*RECORD EXTRACTS:*
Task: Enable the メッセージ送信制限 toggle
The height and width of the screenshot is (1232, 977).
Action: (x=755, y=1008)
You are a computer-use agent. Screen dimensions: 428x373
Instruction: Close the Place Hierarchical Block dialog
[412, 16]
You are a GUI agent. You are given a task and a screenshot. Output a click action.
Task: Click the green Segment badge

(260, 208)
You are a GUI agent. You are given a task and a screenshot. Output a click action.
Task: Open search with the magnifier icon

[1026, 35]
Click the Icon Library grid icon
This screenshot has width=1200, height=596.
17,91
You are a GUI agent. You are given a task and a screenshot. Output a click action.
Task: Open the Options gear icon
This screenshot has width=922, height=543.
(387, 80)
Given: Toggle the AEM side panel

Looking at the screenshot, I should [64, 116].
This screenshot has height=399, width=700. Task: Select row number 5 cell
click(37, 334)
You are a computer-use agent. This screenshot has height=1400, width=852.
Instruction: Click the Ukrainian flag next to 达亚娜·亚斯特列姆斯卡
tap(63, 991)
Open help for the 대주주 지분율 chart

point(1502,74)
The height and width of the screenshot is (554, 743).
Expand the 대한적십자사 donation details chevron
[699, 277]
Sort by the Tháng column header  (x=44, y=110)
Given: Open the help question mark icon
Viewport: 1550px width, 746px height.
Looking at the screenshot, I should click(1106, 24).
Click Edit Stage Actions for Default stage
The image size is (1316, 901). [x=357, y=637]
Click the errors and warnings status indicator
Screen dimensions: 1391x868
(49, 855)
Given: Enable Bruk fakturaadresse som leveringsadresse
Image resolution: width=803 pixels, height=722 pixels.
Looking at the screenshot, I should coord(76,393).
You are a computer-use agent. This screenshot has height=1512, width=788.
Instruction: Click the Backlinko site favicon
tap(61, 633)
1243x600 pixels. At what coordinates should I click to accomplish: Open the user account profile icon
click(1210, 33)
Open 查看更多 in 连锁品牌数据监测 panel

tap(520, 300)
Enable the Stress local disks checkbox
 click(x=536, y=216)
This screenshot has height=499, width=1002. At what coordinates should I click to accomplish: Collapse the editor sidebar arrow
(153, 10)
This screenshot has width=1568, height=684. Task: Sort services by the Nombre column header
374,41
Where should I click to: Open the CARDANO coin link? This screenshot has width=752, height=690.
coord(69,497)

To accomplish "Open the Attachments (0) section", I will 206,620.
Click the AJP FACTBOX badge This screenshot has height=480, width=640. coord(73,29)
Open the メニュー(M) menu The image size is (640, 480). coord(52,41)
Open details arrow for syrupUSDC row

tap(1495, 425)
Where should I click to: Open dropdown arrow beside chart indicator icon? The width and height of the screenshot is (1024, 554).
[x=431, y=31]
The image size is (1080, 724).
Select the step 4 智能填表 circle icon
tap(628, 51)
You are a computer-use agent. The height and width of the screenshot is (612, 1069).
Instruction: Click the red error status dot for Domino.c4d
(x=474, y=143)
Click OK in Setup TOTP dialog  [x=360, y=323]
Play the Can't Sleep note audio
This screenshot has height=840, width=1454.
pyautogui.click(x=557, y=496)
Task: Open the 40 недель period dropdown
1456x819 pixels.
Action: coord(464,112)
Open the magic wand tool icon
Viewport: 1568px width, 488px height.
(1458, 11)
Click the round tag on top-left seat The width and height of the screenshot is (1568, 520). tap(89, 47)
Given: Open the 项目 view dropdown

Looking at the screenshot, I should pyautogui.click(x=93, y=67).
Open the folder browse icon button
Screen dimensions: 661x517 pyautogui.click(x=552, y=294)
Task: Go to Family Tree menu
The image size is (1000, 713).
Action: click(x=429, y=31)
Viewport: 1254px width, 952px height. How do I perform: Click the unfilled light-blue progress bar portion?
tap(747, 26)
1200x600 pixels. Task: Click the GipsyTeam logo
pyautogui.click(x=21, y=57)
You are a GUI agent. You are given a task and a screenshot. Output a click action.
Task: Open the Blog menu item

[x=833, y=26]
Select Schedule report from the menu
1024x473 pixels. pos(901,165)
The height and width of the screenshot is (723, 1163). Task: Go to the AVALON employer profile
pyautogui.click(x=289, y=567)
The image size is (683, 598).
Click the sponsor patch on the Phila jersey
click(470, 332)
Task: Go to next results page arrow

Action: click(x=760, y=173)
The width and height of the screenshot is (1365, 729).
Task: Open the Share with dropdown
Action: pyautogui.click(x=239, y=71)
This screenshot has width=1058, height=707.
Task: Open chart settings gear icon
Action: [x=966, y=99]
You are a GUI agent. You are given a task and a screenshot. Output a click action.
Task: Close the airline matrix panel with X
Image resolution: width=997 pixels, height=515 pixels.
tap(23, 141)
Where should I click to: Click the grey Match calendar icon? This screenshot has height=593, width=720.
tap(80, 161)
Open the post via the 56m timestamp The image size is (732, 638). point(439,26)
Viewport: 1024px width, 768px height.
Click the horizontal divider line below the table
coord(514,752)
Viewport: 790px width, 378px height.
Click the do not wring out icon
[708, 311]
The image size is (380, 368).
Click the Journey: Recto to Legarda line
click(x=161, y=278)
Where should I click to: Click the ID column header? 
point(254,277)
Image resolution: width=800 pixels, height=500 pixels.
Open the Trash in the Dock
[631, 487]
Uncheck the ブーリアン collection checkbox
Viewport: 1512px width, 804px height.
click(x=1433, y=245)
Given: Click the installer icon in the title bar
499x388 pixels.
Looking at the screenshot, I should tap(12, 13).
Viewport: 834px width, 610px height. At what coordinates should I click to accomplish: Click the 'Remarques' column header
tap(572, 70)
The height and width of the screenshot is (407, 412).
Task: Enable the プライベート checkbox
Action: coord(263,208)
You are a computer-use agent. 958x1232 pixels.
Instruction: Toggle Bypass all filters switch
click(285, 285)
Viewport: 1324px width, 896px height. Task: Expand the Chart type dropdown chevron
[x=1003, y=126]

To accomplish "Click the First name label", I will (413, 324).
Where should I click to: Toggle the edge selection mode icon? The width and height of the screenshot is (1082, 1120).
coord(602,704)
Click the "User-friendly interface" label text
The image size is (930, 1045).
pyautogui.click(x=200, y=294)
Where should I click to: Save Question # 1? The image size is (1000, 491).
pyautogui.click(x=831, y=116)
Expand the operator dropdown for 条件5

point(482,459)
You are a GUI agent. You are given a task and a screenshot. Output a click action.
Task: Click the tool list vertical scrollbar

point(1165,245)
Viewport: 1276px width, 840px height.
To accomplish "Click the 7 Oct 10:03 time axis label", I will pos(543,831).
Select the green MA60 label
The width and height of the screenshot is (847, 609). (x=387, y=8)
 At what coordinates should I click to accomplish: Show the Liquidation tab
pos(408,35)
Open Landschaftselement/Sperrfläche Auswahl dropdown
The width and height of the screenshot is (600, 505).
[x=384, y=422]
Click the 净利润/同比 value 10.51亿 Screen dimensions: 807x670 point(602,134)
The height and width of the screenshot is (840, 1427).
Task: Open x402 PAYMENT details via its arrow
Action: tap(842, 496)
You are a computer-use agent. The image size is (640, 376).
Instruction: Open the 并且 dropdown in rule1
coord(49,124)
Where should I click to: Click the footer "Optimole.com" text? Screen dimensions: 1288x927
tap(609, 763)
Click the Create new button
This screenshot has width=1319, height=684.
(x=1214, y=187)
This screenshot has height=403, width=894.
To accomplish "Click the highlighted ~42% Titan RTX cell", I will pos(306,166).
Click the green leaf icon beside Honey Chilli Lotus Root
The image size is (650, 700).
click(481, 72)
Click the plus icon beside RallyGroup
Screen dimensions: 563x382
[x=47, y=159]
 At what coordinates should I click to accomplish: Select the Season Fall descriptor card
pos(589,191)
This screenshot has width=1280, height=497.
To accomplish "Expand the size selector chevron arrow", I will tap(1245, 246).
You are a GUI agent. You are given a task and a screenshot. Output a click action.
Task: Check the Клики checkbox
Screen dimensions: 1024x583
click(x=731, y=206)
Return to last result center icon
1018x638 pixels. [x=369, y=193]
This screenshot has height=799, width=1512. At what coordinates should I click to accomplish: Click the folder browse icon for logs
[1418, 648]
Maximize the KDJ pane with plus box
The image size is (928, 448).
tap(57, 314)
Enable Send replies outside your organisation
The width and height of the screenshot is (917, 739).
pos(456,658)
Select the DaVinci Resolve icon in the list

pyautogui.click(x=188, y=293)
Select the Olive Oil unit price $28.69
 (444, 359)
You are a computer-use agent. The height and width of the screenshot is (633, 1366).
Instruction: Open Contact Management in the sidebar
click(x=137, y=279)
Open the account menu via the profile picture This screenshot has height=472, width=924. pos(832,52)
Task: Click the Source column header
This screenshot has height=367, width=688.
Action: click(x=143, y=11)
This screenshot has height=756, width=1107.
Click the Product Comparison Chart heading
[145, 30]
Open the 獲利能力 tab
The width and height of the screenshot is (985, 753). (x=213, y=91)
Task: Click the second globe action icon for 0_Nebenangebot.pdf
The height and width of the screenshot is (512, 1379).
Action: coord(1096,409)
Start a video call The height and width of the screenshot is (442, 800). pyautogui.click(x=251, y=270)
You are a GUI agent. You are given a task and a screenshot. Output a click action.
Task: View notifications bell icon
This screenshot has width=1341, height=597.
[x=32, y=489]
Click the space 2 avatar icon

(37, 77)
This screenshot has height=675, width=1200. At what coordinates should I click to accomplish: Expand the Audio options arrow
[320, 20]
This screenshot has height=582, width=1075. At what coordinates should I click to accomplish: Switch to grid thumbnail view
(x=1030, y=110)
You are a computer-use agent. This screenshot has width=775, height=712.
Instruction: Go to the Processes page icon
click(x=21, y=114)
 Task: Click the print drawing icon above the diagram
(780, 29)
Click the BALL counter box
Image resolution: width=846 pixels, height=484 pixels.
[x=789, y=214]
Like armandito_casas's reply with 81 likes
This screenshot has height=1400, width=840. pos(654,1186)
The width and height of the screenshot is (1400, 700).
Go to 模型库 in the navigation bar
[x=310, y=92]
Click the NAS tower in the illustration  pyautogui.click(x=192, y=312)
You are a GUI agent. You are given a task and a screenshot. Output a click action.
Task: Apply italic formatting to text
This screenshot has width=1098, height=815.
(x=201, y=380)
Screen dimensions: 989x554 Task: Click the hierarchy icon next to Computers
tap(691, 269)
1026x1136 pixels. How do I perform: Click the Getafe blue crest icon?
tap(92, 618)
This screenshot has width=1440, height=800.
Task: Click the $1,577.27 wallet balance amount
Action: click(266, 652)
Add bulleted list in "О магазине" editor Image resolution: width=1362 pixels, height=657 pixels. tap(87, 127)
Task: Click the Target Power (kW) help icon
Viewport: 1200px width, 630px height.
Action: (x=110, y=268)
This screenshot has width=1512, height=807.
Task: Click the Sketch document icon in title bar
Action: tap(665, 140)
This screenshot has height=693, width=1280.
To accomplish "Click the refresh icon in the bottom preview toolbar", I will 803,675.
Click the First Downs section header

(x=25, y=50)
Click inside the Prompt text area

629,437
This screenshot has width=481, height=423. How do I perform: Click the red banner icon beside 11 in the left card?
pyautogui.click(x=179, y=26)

*WORK TO BE COMPLETED:*
Pull every line with the string "will" out of the material.

*ANSWER BELOW:*
To accomplish "Open the Attachments (0) section", I will 206,620.
To accomplish "Click the First name label", I will (413, 324).
To accomplish "Click the 7 Oct 10:03 time axis label", I will pos(543,831).
To accomplish "Click the highlighted ~42% Titan RTX cell", I will pos(306,166).
To accomplish "Expand the size selector chevron arrow", I will tap(1245, 246).
To accomplish "Click the refresh icon in the bottom preview toolbar", I will 803,675.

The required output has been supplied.